Consumer electronics such as computers, cellular phones and televisions can pose a disposal challenge for households when they are no longer wanted. In 2017, 48% of Canadian households reported having at least one type of electronic waste (e-waste) to dispose of.
Computers and televisions were the two most-frequently reported types of e-waste, with 20% of households reporting having had either of those two types of products to dispose of in 2017. In both cases, the majority of households took or sent them to a depot or drop-off centre (58% and 60% of households, respectively). At the time of interview, 24% of households that had unwanted computers and 16% of households with televisions to dispose of still had them.
Sustainable Development Goals
On January 1, 2016, the world officially began implementation of the 2030 Agenda for Sustainable Development—the United Nations' transformative plan of action that addresses urgent global challenges over the next 15 years. The plan is based on 17 specific sustainable development goals.
The Households and the Environment Survey is an example of how Statistics Canada supports the reporting on the Global Goals for Sustainable Development. This release will help to measure the following goals:
Note to readers
The Households and the Environment Survey (HES) asks Canadian households about their activities and behaviours with respect to the environment. It covers a wide variety of topics including water and energy consumption and conservation, hazardous products used in the home, and the household's interactions with nature. Data from the survey are used by governments to guide policies and programs, by researchers to learn more about Canadians and by individuals to see how they compare with the rest of the country.
In 2017, the HES surveyed approximately 22,000 households.

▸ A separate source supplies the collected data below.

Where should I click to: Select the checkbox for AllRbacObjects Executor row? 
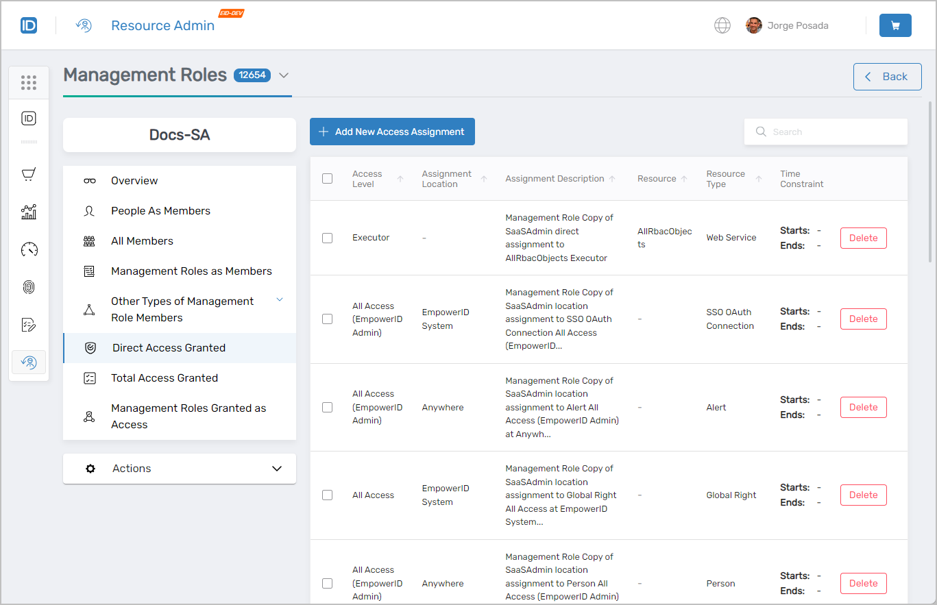point(328,238)
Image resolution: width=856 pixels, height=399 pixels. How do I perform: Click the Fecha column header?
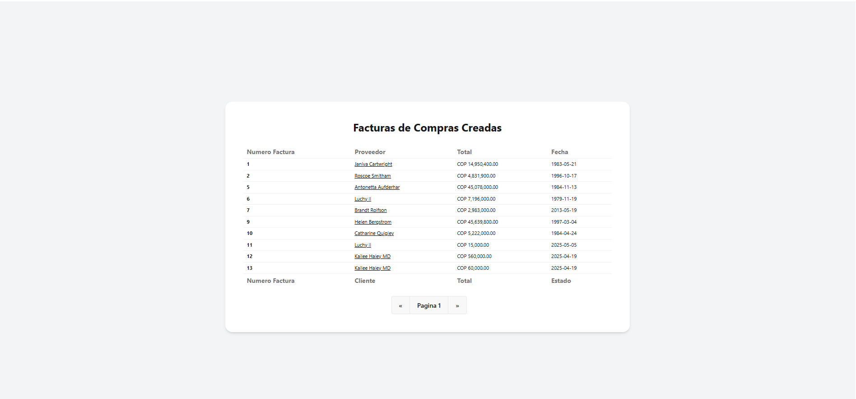[559, 152]
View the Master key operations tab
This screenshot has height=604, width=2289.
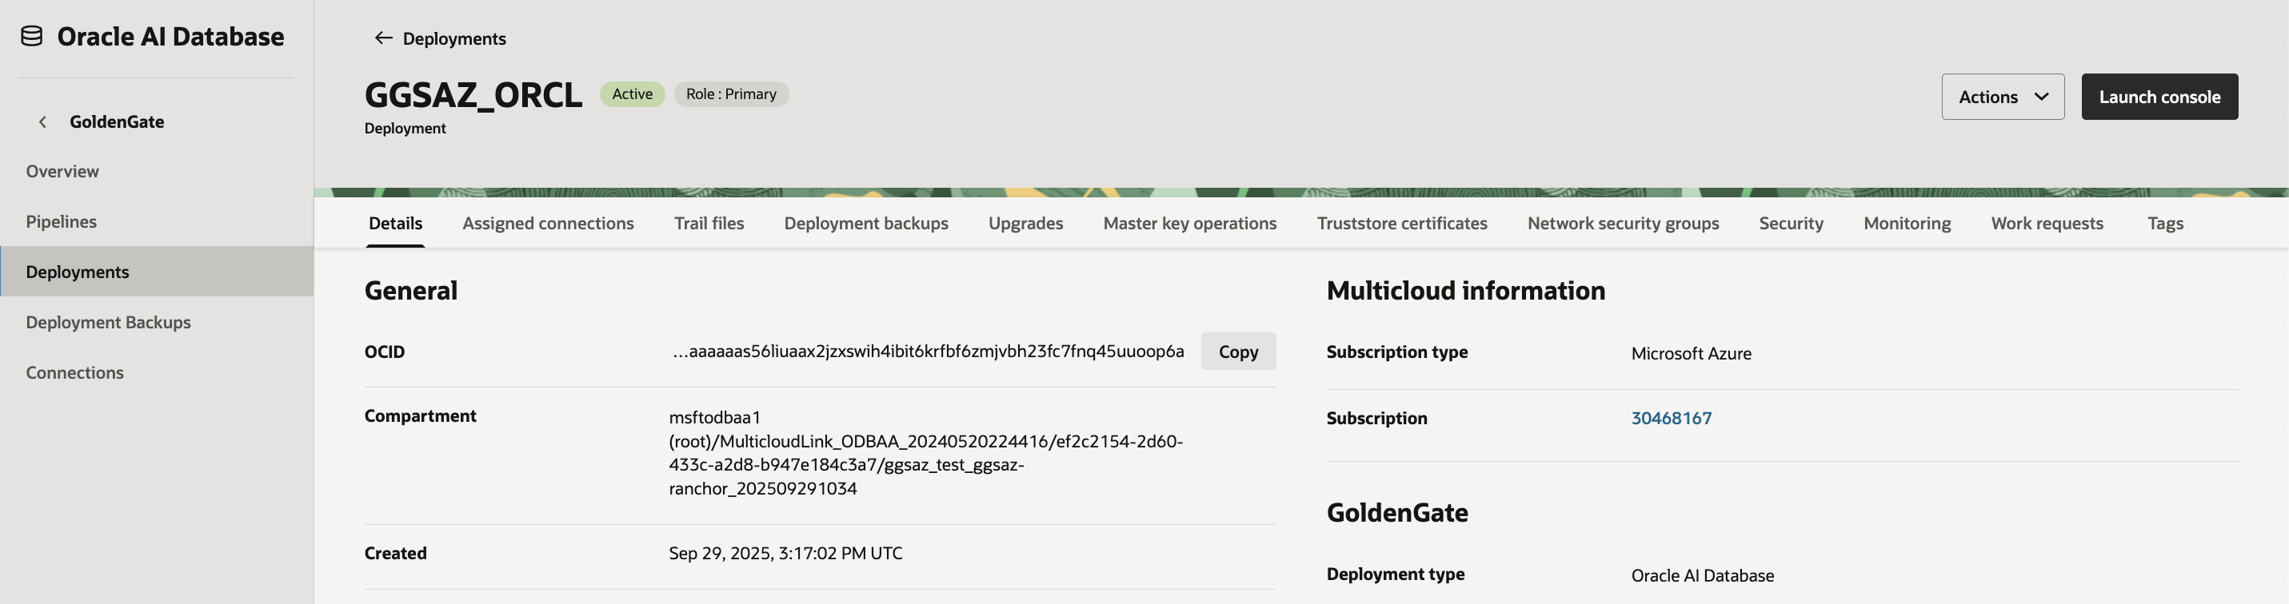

The target population of the 2017 HES consisted of households in Canada, excluding households located in Yukon, the Northwest Territories and Nunavut, households located on reserves and in other Aboriginal settlements in the provinces, and households consisting entirely of full-time members of the Canadian Armed Forces. Institutions and households in certain remote regions were also excluded.
First conducted in 1991, the HES was subsequently conducted in 1994, 2006 and every second year starting with 2007. Some of the environmental variables from the first cycle continue to be measured, but many new topics have been introduced over the years.
For more information, or to enquire about the concepts, methods or data quality of this release, contact us (toll-free 1-800-263-1136; 514-283-8300; STATCAN.infostats-infostats.STATCAN@canada.ca) or Media Relations (613-951-4636; STATCAN.mediahotline-ligneinfomedias.STATCAN@canada.ca).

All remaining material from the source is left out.